What do the matching site Tinder, the e-commerce giant Amazon, and certain startups specializing in recruitment such as Hunteed, AssessFirst, Kudoz, and Clustree all have in common? They all use an algorithm to generate recommendations that help people find their soulmate, their ideal product, or the perfect employee.
“A recommendation algorithm allows the user to find the product or service of their choice, without wasting time on fruitless research,” explains Aurélien Hervé, CTO of the e-HR startup Hunteed. This startup consists of a dozen employees and specializes in connecting companies and headhunters.
“The function of a recommendation algorithm is overall quite simple. Look at Amazon, who has been using this technique for a decade, as a model in this matter. The site watches the behavior of the user. If the user buys a band’s album, the algorithm knows that other people who bought this album have also bought certain other products…which are then directly suggested to the client. It’s good way to learn about preferences and to increase revenue. We do the same. Based on the headhunter’s searches, we bring up a list of relevant profiles.”
This opinion is shared by David Bernard. An occupational psychologist, he is now the head of AssessFirst, a company of 25 collaborators specializing in predictive recruitment based on the famous recommendation algorithms. For 2017, he expects double-digit growth. “The recruitment sector is conducive towards algorithms. It’s a story of finding a match between two needs. A vast majority of job searches are done on the Internet. Finding what meets the expectations of both companies and employees is based on quantitative data (salary, years of experience, mastery of software…). This is what makes it possible to create algorithms. In these algorithms, we can even implement qualitative variables and soft skills like the ability to negotiate or their understanding of the client. For this we administer a 10-minute long personality test to the candidates. But this is only one example among many others. Each company has its own recipe for creating and developing its algo,” explains the entrepreneur.
At AssessFirst, once the employee’s profile is defined by the personality test and the quantitative variables, the algorithm calculates a match rating corresponding to the expectations of the companies. “We use variable statistics – for those who are curious, Khi2 and Cramer’s V – to perform significance tests. With a match rating of 60% and higher, we recommend the profile to the client.” And more often than not, this works.

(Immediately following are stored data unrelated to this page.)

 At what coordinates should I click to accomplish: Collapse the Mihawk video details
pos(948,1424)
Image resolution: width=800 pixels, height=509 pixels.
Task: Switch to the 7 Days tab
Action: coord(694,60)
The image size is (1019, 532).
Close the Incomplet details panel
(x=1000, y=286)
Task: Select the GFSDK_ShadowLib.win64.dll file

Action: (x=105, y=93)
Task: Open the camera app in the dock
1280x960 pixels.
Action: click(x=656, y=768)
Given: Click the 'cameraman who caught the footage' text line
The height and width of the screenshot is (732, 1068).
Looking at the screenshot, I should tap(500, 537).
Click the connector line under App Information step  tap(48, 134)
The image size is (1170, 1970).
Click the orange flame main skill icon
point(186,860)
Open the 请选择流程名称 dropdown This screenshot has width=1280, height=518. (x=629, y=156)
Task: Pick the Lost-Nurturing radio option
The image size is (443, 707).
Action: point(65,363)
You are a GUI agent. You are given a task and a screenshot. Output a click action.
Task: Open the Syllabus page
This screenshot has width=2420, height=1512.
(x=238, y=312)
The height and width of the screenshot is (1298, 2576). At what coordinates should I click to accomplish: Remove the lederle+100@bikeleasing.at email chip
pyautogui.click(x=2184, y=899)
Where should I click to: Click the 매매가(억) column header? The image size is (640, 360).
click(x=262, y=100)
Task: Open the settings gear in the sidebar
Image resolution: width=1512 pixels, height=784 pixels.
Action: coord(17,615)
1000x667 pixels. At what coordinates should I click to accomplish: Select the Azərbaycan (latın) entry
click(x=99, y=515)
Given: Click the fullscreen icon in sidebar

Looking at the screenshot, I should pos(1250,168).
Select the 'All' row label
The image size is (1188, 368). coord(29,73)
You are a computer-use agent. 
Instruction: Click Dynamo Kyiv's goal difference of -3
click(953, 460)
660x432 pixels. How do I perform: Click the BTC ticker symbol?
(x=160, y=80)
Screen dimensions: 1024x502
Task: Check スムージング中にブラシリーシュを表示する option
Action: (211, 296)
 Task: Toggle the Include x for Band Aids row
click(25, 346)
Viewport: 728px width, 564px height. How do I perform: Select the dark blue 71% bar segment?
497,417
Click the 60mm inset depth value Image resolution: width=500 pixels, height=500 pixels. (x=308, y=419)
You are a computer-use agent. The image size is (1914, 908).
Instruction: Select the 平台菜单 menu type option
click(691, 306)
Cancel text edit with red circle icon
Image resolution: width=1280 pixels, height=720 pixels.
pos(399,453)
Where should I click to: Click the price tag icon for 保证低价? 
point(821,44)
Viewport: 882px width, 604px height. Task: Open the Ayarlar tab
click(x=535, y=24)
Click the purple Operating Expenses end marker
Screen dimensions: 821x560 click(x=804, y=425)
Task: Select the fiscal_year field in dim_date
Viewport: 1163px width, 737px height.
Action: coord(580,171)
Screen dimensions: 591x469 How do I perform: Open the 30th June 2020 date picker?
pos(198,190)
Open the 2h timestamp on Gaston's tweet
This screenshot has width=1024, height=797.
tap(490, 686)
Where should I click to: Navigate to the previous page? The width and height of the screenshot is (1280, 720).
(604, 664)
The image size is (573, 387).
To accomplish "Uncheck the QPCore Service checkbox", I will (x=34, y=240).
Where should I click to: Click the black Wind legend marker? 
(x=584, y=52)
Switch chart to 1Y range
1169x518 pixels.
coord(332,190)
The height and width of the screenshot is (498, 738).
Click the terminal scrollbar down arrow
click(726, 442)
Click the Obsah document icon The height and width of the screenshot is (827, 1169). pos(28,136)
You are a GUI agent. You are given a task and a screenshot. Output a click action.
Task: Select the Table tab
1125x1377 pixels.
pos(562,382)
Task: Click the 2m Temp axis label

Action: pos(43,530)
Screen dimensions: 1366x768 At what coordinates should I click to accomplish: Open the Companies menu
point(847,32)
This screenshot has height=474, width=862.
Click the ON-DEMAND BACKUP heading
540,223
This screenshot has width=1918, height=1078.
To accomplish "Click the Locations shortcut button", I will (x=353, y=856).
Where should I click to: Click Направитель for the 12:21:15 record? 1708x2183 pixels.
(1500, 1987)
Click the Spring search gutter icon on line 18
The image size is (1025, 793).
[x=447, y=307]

The BHV, which used AssessFirst services to recruit its crew of vendors and department supervisors, successfully brought its turnover rate down from 17% to 9% thanks to these precious algorithms. “To achieve such results, the company must be willing to give us the data. This is essential for calculating the match rating. So for us, the HRIS managers are precious spokespeople.”
When data scientists have all of the data in hand, it creates a significant advantage for the companies who can find a rare pearl in just a few clicks and greatly reduce recruitment costs and the number of unsuccessful interviews. But for some people, algorithms are not foolproof and don’t pose a threat of immediately replacing recruiters. And it wasn’t a technophobe who said this, but algorithm specialist Aurélien Hervé. “By definition, it is impossible to find the ideal candidate. Skills alone are not enough – even with a match rating of 100%, the candidate can’t be made for the company. Personality plays a big role. The algorithm can direct the best candidates and suggest a brief relevant list. And believe me, this is already a lot!”